• **Instructions to follow**
A line below contains "Unable to open", and a later one contains "CLOV-1538 (214, 1639)". Repeat both, with every line between them, exactly.

(Source records Opens)

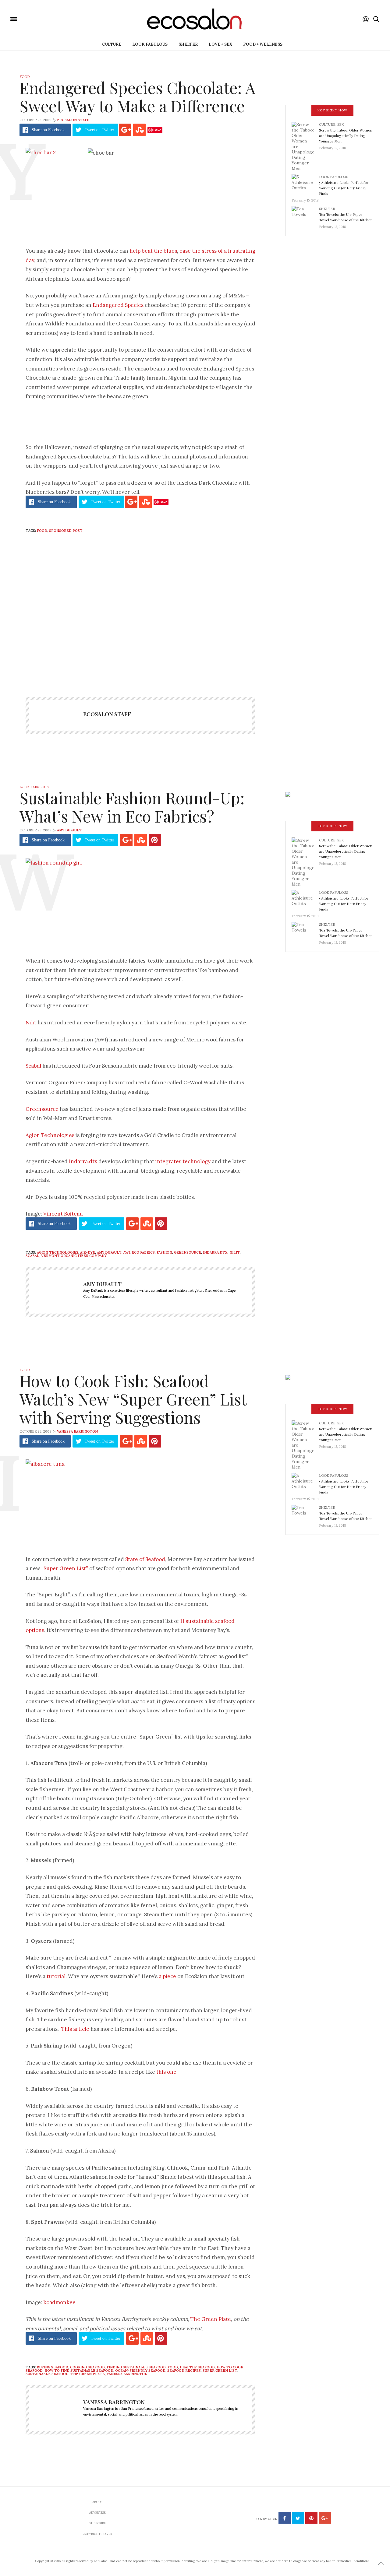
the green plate (87, 2374)
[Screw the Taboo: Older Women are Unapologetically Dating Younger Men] (305, 146)
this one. (167, 2072)
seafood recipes (184, 2370)
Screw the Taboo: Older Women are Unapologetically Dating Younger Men (345, 135)
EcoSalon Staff (73, 120)
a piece (167, 1976)
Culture (111, 44)
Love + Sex (220, 44)
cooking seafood (87, 2367)
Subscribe (97, 2523)
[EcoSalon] (50, 19)
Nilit (31, 1022)
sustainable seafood (47, 2374)
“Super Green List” (64, 1568)
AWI (126, 1252)
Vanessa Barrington (77, 1431)
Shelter (188, 44)
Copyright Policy (98, 2534)
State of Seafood (145, 1559)
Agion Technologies (50, 1135)
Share (48, 130)
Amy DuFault (69, 830)
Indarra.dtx (83, 1161)
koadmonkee (59, 2302)
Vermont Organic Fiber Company (74, 1256)
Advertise (97, 2513)
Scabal (33, 1065)
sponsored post (66, 530)
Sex (340, 124)
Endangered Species (118, 305)
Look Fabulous (150, 44)
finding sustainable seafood (136, 2367)
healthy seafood (197, 2367)
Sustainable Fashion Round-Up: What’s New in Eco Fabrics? (132, 806)
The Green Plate (210, 2319)
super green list (220, 2370)
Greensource (42, 1109)
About (97, 2502)
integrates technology (183, 1161)
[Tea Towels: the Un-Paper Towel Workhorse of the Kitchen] (305, 216)
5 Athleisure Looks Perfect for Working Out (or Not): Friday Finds (343, 188)
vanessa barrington (127, 2374)
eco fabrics (143, 1252)
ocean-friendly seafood (140, 2370)
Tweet (99, 130)
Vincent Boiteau (63, 1213)
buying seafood (52, 2367)
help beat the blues (153, 250)
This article (75, 2029)
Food (25, 77)
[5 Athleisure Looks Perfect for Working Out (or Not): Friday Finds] (305, 184)
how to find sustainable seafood (78, 2370)
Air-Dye (87, 1252)
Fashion (164, 1252)
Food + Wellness (262, 44)
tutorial (55, 1976)
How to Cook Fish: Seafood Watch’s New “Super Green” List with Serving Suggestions (133, 1399)
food (42, 530)
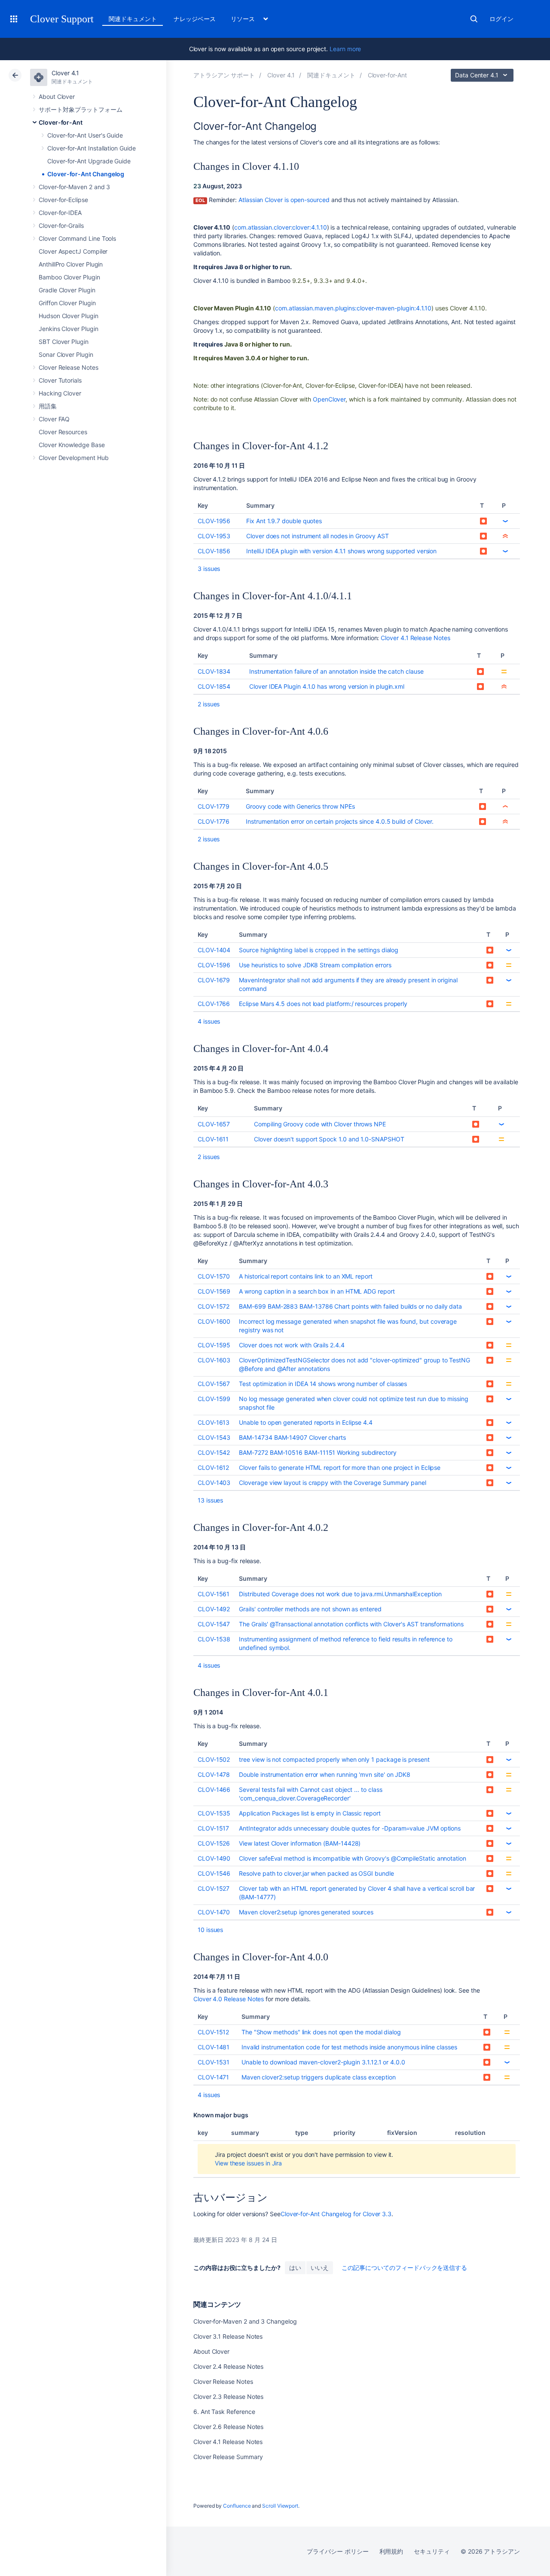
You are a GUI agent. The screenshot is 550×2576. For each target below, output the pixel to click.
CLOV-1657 (214, 1124)
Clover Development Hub (73, 457)
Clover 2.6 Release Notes (228, 2426)
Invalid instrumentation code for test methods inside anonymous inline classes (349, 2047)
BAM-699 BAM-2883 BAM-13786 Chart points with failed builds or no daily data (350, 1306)
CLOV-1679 (214, 980)
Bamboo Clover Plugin (69, 277)
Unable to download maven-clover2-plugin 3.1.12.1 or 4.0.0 (323, 2062)
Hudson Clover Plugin (68, 315)
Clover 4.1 (65, 73)
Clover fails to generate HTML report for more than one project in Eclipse (339, 1467)
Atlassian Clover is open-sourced (284, 199)
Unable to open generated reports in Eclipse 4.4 (306, 1422)
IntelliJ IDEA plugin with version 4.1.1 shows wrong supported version (341, 551)
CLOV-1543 (214, 1437)
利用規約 (391, 2551)
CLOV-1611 (213, 1139)
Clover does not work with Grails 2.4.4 (291, 1345)
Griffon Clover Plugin (67, 303)
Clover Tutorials (60, 380)
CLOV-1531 (213, 2062)
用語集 (48, 406)
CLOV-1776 (213, 821)
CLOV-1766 (214, 1003)
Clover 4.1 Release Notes (415, 637)
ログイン (501, 18)
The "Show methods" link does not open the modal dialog (321, 2032)
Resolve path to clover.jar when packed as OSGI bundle (316, 1873)
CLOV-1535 (214, 1813)
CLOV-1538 (214, 1639)
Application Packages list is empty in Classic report (309, 1813)
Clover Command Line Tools (77, 238)
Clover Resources (63, 431)
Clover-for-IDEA (60, 212)
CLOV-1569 (214, 1291)
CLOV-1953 (214, 536)
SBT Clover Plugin (64, 341)
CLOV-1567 (214, 1383)
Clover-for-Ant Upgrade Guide (89, 161)
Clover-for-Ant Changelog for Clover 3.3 (336, 2213)
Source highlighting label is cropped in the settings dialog (318, 950)
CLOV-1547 (214, 1624)
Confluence (237, 2505)
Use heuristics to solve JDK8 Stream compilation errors (315, 965)
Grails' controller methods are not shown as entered (310, 1609)
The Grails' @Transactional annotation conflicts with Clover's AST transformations (351, 1624)
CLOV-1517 (213, 1828)
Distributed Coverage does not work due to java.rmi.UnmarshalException (340, 1594)
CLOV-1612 (213, 1467)
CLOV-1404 (214, 950)
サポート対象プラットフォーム (80, 109)
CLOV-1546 (214, 1873)
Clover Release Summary (228, 2456)
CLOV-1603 (214, 1360)
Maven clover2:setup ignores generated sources (306, 1912)
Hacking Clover (60, 393)
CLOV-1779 (213, 806)
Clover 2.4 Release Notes (228, 2366)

(Source records Closes)

• **Solution for this exercise**
Unable to open generated reports in Eclipse 4.4 (306, 1422)
IntelliJ IDEA plugin with version 4.1.1 shows wrong supported version (341, 551)
CLOV-1543 (214, 1437)
利用規約 (391, 2551)
CLOV-1611 (213, 1139)
Clover does not work with Grails 2.4.4 (291, 1345)
Griffon Clover Plugin (67, 303)
Clover Tutorials (60, 380)
CLOV-1531 (213, 2062)
用語集 (48, 406)
CLOV-1776 (213, 821)
CLOV-1766 (214, 1003)
Clover 4.1 Release Notes (415, 637)
ログイン (501, 18)
The "Show methods" link does not open the modal dialog (321, 2032)
Resolve path to clover.jar when packed as OSGI bundle (316, 1873)
CLOV-1535 (214, 1813)
CLOV-1538 (214, 1639)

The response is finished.